No Second EU Referendum

no-no

Today the Liberal Democrats launched their manifesto for the 2017 general election.

While paying lip service to respecting the will of the people:

We acknowledge the result of the 2016 referendum, which gave the government a mandate to start negotiations to leave – but we believe the final decision should be made by the British people, not by politicians.

it is abundantly clear this is an attempt to reverse the referendum decision of 23 June last year. The heading of the Europe section of the manifesto Protect Britain’s place in Europe rather gives the game away.

Lim Dem policy is not just to hold a referendum on whether to accept the negotiated deal, where under the terms of Article 50 a no vote would mean leaving without a deal, they want a third option on the ballot paper: staying in the EU.

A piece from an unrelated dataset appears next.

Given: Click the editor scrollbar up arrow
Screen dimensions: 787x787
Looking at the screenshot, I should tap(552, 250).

That’s why, when the terms of our future relationship with the EU have been negotiated (over the next two years on the Government’s timetable), we will put that deal to a vote of the British people in a referendum, with the alternative option of staying in the EU on the ballot paper.

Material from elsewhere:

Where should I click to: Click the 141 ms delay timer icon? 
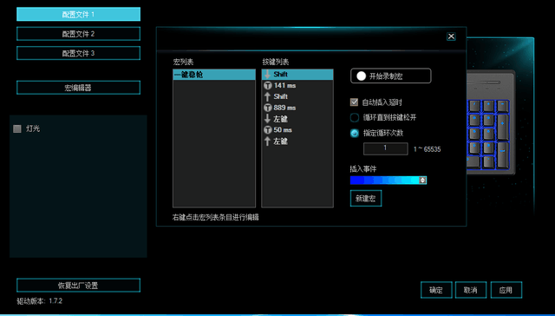pos(268,85)
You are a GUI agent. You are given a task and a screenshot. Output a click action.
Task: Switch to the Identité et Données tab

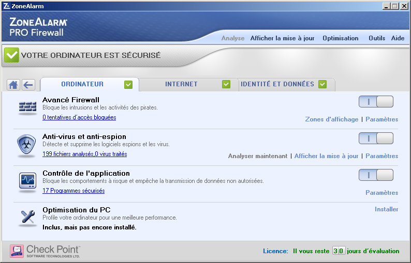coord(277,84)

Let’s be clear why this is such a bad idea. If there is the prospect of another referendum overturning the 2016 result then that gives everyone who wants the decision reversed a powerful incentive to make the deal offered in 2018 as poor as possible. That means not only the EU institutions (who are panicking not only about the precedent set by Brexit, but also by the huge hole that will be left in the EU budget), the Governments of the remaining 27 (who will either receive less or have to pay more), but also every remoaner in the UK including (one suspects) some senior civil servants and other establishment figures who need to be working to make Brexit a success. Remember, the Article 50 talks can’t be used to offer the UK a better deal to remain (even if such a thing were contemplated by either side, David Cameron tried that in 2015/16 and was sent home with nothing).

Under the circumstances of the EU offering the worst possible deal it is inevitable the talks will collapse.

One suspects that the EU institutions understood this perfectly well when Article 50 was drafted. A two-stage process of the kind the Lib Dems propose may look plausible at first sight but it is predestined to offer a choice between no exit at all and the hardest ‘cliff-edge’ exit with nothing agreed between the parties. That would be good for neither the EU nor any exiting country. That is one reason why Article 50 specifies a single point of decision.

Theresa May has said she wants the general election to unite the country and allow her to get the best possible deal. It is clear the Lib Dem strategy is to divide the country and wreck any possible deal in the hope of reversing the referendum result. The British people will have no truck with this.